On the flip side, Tebow's success has mainly come at the end of games when opposing defenses go into the prevent mode, so count on Belichick, who is always smart and aware, to clean up the defensive game plan in lieu of making the same mistake the other teams did.

The Patriots started preparing for this game before they left Washington.

"All of us were watching the game last night on the airplane; just as we were taking off was when they came back and won the game," said Tom Brady (via

Tebow, who often looks like he is in slow motion when throwing the ball down the field or even a short distance, has passed for over 53 percent efficiency in just one of his eight starts.

It's a strikingly interesting similarity to the Chicago Bears in 2004.

Back in 2001, a guy by the name of Craig Krenzel won the starting job at Ohio State late in the season, and led the Buckeyes to a win at Michigan before taking over the job for good in 2002.

Like Tebow, he led Ohio State to a national championship, which was good enough to earn him a selection in the 2004 NFL draft.

Picked by the Bears, Krenzel got the call after Chicago started 1-5, and like Tebow, he led the Bears to three victories in their next three games.
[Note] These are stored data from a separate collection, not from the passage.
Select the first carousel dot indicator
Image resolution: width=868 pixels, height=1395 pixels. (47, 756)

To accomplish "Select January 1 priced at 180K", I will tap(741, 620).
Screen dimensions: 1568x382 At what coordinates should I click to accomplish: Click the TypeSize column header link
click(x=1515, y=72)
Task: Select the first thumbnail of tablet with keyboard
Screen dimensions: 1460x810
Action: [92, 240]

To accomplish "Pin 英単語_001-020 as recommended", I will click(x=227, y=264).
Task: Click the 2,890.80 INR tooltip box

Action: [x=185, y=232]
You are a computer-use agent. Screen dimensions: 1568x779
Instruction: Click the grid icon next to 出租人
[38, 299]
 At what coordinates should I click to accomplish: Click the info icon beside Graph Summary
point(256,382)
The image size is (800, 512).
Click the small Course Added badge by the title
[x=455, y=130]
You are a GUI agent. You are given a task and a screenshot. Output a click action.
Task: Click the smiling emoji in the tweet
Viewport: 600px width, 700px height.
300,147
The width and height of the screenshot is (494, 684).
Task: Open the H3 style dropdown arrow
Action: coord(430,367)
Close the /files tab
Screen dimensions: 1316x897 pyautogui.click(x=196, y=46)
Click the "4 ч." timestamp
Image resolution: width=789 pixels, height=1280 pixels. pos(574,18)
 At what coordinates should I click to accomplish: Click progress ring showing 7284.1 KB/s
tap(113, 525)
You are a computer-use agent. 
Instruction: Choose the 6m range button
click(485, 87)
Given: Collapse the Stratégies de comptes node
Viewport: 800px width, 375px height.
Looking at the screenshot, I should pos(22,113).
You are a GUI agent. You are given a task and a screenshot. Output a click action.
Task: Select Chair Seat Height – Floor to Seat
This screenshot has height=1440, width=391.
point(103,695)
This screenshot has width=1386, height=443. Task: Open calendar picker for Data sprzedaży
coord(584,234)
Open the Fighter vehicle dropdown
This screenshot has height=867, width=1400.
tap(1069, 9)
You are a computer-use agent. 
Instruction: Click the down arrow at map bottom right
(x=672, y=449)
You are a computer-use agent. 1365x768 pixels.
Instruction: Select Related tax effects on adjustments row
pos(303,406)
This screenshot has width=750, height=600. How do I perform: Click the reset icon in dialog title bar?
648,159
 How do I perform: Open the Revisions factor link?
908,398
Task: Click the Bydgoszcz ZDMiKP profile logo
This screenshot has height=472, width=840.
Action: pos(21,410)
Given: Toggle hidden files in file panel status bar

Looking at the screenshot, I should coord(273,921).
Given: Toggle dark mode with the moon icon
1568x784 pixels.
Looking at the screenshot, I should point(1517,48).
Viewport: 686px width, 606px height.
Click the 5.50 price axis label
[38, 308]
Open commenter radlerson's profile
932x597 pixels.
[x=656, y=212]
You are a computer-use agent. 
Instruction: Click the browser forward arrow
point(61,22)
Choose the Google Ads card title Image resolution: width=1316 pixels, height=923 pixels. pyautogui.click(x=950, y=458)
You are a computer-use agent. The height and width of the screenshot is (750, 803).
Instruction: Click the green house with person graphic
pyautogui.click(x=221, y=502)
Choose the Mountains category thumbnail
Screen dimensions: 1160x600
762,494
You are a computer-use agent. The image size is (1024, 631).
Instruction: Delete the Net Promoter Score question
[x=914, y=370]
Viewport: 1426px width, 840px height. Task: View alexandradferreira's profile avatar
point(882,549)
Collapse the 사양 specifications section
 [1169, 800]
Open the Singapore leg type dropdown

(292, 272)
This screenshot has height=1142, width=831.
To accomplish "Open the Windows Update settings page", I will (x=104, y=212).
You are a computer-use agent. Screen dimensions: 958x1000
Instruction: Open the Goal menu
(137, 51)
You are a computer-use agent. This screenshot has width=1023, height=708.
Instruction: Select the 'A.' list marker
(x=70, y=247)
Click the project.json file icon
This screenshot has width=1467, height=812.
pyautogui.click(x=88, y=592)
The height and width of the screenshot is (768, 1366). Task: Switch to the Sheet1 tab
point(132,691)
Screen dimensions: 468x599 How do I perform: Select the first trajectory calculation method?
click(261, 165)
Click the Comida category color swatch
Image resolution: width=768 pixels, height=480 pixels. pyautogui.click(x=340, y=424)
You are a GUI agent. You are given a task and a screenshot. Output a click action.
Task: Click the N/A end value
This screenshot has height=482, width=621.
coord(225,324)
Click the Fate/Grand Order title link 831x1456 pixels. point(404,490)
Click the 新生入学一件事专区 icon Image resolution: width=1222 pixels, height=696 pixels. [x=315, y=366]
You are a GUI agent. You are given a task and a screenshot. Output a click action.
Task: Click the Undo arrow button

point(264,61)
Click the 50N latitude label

His stats were hardly impressive.

Krenzel's first game came against the San Francisco 49ers, who were also coming in at 1-5, much like Tebow's first start at Miami.

Like Tebow's Broncos in Miami, Krenzel's Bears won the game on a late 71 yard interception return, but they also won Krenzel's second start at the New York Giants despite a paltry 8-21 passing from Krenzel, as the Bears got five turnovers out of the Giants.

Like Tebow, Krenzel won once again in his third start at Tennessee, as the 49ers scored on an interception return, a punt return, and finally scored a safety in overtime for a 19-17 win.

Krenzel was just 10-28 passing for 116 yards, and that's where the buck stopped.

Krenzel lost his next start against Peyton Manning and the Colts by a score of 41-10.

Expect a similar result in Denver this Sunday against the Patriots.